# REQUIRED WORK
All lines with the word "agent" in the material below are required.

-- INPUT DATA follows --

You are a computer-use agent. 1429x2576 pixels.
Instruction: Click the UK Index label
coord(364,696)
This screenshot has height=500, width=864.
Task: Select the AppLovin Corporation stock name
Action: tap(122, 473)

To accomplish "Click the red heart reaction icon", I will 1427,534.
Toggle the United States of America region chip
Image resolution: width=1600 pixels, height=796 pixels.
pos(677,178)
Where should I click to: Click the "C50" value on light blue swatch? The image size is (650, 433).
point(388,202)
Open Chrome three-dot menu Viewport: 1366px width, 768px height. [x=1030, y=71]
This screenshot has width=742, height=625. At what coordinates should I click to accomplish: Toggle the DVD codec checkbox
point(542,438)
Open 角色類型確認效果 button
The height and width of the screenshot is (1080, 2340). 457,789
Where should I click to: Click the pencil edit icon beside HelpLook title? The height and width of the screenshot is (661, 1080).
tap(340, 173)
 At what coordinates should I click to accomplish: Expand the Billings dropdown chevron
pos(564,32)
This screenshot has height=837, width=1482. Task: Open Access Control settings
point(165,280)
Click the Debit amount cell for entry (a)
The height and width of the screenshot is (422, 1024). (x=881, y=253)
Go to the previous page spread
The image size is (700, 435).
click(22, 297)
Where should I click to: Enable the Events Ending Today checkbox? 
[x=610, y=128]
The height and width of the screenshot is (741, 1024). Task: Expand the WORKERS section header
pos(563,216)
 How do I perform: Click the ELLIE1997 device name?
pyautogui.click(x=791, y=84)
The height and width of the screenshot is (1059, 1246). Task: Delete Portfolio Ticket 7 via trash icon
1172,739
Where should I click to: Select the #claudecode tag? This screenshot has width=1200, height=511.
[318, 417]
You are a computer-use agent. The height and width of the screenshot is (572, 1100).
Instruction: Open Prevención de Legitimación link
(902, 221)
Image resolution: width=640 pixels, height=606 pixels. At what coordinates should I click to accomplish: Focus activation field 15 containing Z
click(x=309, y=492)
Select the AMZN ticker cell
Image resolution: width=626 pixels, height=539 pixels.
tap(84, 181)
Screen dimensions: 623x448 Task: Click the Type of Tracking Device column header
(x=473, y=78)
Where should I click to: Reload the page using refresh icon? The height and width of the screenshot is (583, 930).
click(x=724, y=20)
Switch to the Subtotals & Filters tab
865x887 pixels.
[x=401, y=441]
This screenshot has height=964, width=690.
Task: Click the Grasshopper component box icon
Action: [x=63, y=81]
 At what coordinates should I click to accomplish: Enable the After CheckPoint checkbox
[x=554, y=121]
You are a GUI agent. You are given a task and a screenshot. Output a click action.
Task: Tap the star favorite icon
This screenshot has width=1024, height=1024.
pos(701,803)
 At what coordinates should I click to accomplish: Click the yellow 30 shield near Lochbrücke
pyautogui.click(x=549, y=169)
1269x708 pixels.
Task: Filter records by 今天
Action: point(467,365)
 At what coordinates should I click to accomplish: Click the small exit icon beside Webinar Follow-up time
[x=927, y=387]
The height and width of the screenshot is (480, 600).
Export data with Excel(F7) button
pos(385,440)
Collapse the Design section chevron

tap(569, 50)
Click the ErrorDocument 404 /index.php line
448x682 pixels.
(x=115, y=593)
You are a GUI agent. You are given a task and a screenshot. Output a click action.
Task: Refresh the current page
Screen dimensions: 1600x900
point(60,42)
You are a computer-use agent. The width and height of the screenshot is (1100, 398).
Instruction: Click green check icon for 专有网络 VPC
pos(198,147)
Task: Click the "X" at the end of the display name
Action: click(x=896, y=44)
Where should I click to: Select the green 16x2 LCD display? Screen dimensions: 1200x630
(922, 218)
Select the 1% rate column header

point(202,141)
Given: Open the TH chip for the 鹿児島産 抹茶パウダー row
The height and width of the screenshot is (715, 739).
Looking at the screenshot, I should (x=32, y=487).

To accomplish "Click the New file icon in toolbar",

-- INPUT DATA concluded --

# OUTPUT OF THE TASK
You are a computer-use agent. 1429x2576 pixels.
You are a computer-use agent. The height and width of the screenshot is (572, 1100).
You are a GUI agent. You are given a task and a screenshot. Output a click action.
You are a GUI agent. You are given a task and a screenshot. Output a click action.
You are a computer-use agent. The width and height of the screenshot is (1100, 398).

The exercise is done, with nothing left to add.